Perry Lambert's Dojo

When I first began training in Aikido there were only two dojos in the city worth going to. Since then, there are quite a few very nice venues to train and I would like to share my experiences with one of my favorites.

I first met Mr. Lambert when I was about 4-kyu. He visited the USAF dojo I was a member of. I believe he had just moved to town and was checking out the scene as it was. We didn’t talk much, we just trained. He wore a kuro obi, but I don’t know if he was 2- or 3-dan at the time. Much later, when I was perusing the ads in the phonebook for martial arts, I came across a listing for his dojo and I gave him a call. We talked and we remembered that we had already met, and we agreed that it would be fine if I were to pay him a friendly visit and train with him.

A little background on Perry is necessary and what I put here is from his dojo’s website:

"Sensei Perry Lambert, Chief Instructor of Aikido of Jacksonville, began training in Karate-do at the O.D.U. Martial Arts Program (headed by Dr. Hiroyuki Hamada) during his college years at Old Dominion University in Norfolk, VA from 1986-1990. Originally from Richmond, VA, Lambert later returned to his hometown, and began training in aikido with Shihan Steve Steele at Aikido of Richmond in 1993, along with camps and seminars conducted by Sensei Roy Suenaka. In 1996 Lambert moved to Charleston, SC where he trained in aikido and karate directly under Roy Suenaka. After becoming a U.S. Border Patrol Agent in 1998, Lambert was stationed in Eagle Pass, TX where he introduced aikido to the Eagle Pass area. In 2000, Lambert moved to Jacksonville, FL, and opened what is now known as Aikido of Jacksonville."

I had read Roy Suenaka’s book and I was more than curious to see his Aikido in person. I was more than impressed. One of the most painful sankyo I have felt in my life. The most economic iriminage I’ve been thrown in in a long time. A nikyo that hurt so bad I felt it my leg! My favorite, however, is when he threw me with kotegaeshi. When I used breakfall, his throw was so powerful I nearly landed standing straight up on my feet.

That covers my first visit to Perry Lambert’s dojo. My second visit was after he moved to a new location. Everyone was extremely cordial. That was not a surprise, it was just something that stood out. Perry was extremely warm and open with me. He made a point to ensure that I understood every detail and difference of his waza. He also made a point to work out with me each time on every technique. He took ukemi each time to ensure I was doing the waza as close as possible to what he was teaching.
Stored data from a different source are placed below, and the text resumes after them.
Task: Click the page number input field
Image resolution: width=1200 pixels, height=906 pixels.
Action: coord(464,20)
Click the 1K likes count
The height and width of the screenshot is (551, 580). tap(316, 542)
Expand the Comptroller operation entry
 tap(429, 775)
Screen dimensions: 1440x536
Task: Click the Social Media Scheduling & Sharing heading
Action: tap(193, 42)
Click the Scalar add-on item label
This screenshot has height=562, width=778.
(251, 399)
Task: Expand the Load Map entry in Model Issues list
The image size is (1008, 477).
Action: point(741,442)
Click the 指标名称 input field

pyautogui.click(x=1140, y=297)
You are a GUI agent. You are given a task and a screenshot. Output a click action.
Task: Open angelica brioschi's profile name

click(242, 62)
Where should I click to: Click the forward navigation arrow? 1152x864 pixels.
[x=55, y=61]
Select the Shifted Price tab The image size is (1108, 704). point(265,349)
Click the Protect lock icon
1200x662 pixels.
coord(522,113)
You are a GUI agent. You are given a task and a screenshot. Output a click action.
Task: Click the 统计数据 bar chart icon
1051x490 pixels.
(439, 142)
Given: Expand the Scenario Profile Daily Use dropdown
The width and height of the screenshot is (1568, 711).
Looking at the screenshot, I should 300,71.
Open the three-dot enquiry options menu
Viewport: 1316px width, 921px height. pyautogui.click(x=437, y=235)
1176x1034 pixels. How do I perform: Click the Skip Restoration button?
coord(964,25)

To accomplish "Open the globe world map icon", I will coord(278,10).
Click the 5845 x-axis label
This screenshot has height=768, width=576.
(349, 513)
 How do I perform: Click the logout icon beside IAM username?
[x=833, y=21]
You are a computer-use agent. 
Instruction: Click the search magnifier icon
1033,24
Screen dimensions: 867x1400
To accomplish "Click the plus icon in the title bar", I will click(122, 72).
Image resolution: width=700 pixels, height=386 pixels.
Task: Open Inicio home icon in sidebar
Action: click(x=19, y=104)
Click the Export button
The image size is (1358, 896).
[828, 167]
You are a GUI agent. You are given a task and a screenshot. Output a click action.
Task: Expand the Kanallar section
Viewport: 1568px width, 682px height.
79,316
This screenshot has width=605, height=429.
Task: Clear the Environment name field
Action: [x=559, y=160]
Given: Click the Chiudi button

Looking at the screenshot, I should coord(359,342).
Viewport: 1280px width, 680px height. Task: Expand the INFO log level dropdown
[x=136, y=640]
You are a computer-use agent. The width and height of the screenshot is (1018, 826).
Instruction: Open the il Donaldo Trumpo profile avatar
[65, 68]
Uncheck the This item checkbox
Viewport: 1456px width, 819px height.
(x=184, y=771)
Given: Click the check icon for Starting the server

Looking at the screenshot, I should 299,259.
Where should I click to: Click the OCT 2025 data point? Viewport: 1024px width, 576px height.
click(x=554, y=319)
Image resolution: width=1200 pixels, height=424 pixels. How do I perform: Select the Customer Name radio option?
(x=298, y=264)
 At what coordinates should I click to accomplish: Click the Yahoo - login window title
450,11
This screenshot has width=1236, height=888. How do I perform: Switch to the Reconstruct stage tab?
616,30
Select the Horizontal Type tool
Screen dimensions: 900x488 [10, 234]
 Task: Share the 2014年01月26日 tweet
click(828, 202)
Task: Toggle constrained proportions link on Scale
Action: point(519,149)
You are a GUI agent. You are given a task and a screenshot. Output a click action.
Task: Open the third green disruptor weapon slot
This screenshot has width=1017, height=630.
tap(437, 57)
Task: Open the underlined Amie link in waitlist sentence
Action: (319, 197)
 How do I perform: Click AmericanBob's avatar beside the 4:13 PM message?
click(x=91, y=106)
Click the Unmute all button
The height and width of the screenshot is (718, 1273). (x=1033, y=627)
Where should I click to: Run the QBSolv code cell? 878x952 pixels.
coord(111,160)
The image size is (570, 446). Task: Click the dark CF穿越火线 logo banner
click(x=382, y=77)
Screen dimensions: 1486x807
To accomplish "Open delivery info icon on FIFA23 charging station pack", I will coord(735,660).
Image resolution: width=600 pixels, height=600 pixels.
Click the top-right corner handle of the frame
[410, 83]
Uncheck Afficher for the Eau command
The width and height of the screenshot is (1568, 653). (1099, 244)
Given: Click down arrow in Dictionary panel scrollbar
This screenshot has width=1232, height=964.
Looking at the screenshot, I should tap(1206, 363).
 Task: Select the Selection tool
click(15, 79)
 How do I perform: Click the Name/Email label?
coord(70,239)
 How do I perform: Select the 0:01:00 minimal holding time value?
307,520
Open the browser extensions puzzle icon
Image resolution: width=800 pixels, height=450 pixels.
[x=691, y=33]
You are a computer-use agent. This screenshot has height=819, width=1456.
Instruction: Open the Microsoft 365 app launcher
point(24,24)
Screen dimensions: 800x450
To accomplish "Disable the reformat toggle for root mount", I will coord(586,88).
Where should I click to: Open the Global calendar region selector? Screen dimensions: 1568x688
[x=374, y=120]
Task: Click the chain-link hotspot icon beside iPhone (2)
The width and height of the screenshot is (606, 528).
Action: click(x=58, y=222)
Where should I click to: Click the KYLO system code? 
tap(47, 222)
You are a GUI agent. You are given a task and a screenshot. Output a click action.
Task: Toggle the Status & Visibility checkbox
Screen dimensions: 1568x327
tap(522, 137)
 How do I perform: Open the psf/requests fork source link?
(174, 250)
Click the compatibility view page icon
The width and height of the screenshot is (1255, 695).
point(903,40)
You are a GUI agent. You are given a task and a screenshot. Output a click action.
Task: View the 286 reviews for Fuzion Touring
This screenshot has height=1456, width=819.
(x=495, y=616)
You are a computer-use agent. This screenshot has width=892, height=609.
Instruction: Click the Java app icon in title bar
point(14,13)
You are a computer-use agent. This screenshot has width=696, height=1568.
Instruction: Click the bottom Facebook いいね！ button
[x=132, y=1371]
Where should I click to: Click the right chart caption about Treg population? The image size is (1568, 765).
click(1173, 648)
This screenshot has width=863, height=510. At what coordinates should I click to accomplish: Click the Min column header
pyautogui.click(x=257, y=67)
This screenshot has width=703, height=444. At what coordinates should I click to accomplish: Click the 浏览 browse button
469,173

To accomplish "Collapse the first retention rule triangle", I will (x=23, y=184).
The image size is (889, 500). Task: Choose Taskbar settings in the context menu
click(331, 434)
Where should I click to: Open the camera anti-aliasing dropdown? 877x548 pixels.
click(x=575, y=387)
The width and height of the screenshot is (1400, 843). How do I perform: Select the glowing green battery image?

His keynote feature is that the Aikido he learned is street effective and considers the realities of using the waza against conventional street attacks. I won’t go into much detail about that except to say that he is very successful at just that. Stylistically, when I think about martially effective Aikido, I think of the compact, bone-crunching dynamo that is Peter Bernath from USAF, the militaristic, no-nonsense teachings of Thomas Huffman, a student of both Morihiro Saito and Shoji Nishio (receiving a technique from Thom feels like you just had a car door slammed onto your body!), the subtle, efficient use of Aiki from Yoshinkan’s own T.J. Cooper, or the imaginative vigor of any number of the ASU camp. Perry’s Aikido was definitely unique in its feel. The best way that I can describe it is to say that it’s as if he effortlessly reaches out for dry twigs and snaps them off.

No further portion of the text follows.